-- AIM OF THE TASK --
How many lines in the records below contain the word "menu"? Answer with the number and nothing else.

ENTRIES PROVIDED START

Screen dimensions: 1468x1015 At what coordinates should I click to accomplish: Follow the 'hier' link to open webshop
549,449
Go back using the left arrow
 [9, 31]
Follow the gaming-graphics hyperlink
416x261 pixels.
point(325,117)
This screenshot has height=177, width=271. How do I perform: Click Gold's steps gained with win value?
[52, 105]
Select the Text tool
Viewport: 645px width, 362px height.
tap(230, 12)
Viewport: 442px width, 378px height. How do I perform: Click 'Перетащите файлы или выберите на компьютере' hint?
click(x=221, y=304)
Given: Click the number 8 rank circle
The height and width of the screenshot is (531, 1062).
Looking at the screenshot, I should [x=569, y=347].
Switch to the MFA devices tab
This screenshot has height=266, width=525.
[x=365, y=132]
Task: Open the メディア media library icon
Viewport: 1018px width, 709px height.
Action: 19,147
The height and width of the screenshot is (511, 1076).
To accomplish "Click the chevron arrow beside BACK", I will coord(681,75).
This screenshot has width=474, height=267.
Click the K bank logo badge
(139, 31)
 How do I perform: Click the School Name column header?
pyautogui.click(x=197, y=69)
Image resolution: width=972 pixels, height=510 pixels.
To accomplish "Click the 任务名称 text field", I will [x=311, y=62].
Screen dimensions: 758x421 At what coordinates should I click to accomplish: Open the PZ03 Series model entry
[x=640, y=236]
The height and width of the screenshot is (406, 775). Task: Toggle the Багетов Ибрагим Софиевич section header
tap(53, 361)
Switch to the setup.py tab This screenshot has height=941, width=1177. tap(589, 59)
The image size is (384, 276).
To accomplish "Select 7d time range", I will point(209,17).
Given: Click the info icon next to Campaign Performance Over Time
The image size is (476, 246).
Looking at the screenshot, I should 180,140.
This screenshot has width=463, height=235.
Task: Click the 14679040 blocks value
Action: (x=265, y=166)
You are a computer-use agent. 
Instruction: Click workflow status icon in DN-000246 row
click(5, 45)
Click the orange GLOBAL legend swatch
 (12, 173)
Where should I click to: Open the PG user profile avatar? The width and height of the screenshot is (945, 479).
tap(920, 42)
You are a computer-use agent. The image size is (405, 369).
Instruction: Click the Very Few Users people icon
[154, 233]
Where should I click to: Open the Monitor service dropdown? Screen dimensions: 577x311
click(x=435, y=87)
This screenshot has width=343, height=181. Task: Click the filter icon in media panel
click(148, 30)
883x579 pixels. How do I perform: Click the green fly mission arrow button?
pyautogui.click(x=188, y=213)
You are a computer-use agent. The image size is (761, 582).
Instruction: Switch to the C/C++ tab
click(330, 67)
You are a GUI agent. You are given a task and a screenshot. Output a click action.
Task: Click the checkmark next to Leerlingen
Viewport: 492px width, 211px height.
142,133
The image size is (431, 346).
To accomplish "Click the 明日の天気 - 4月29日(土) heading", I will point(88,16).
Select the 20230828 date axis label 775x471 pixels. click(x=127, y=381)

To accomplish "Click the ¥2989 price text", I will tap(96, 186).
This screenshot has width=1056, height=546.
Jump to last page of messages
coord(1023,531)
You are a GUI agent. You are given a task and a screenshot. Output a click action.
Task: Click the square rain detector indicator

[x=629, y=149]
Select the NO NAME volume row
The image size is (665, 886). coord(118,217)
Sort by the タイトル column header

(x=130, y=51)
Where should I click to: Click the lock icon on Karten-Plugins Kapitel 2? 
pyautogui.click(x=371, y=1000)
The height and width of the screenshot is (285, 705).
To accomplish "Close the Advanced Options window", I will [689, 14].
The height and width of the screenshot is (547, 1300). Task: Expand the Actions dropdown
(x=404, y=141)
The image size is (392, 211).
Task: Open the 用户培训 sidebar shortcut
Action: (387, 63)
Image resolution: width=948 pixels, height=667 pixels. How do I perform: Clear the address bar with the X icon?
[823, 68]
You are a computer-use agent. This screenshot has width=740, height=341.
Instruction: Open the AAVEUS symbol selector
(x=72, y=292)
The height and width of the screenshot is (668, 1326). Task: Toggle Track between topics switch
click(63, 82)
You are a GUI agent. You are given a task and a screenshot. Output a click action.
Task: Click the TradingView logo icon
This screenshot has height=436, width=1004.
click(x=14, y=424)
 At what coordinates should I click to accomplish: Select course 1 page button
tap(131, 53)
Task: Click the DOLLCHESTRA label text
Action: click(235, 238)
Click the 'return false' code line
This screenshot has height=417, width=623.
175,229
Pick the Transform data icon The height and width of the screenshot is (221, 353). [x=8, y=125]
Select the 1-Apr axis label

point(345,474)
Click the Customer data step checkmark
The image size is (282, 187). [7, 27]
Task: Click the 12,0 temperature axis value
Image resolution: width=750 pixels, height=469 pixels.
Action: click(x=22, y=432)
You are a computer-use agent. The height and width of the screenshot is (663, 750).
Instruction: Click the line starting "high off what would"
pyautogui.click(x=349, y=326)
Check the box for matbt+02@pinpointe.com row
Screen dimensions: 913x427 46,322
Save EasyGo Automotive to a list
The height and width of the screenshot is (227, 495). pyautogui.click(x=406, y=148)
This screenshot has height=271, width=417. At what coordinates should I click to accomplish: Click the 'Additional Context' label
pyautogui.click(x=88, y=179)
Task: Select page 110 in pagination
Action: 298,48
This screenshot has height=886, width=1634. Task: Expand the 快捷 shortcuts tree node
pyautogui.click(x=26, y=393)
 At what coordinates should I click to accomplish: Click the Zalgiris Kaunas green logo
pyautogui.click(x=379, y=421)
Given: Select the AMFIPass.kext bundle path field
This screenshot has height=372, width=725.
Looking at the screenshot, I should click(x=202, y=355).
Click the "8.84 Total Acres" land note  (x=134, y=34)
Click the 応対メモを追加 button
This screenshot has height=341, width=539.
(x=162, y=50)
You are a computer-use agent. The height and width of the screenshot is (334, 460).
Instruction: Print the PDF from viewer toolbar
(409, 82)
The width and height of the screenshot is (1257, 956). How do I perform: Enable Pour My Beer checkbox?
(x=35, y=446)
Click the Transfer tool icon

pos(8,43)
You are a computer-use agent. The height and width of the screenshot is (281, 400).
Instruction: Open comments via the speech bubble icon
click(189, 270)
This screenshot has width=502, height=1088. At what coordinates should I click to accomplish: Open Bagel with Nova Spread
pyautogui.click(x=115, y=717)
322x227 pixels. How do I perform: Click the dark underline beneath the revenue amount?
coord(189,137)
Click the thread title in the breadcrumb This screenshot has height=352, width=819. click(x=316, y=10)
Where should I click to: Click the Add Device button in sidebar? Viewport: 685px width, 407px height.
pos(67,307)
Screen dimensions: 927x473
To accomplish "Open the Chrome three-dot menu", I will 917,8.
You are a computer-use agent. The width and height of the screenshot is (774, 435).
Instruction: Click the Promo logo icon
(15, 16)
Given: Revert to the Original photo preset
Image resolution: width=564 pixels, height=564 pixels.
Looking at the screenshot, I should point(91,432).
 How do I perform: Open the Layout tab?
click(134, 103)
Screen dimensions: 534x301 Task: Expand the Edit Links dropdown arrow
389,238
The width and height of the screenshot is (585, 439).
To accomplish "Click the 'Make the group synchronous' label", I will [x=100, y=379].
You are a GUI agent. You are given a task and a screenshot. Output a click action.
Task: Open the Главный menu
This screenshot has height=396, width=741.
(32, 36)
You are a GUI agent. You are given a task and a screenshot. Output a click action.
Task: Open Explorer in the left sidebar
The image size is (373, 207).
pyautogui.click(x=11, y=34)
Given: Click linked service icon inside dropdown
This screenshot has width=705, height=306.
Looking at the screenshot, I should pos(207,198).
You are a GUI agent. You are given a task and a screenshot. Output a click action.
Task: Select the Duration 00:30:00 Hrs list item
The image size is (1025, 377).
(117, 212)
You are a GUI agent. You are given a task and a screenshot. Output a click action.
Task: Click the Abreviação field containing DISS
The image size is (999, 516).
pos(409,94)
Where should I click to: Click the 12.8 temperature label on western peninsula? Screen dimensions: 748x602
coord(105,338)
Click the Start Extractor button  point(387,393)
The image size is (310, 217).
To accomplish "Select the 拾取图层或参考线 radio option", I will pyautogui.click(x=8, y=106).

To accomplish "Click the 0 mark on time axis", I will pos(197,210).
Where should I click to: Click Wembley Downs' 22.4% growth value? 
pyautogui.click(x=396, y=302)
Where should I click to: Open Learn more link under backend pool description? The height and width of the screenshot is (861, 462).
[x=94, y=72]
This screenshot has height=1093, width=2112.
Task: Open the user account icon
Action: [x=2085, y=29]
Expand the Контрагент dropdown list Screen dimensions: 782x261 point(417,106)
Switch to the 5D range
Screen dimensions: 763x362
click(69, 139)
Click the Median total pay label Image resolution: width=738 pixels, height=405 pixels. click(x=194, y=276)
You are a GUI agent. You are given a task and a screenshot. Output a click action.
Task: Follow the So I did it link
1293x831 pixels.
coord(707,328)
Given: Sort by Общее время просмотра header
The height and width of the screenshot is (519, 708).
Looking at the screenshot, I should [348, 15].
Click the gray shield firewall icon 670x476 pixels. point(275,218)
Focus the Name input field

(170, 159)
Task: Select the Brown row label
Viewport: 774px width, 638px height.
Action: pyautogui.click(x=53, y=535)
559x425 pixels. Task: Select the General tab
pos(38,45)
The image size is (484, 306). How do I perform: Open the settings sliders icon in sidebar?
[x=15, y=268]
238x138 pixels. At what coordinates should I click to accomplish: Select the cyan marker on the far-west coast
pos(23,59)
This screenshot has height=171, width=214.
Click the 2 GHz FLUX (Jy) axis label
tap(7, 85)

ENTRIES PROVIDED END

-- EXERCISE OUTPUT --
2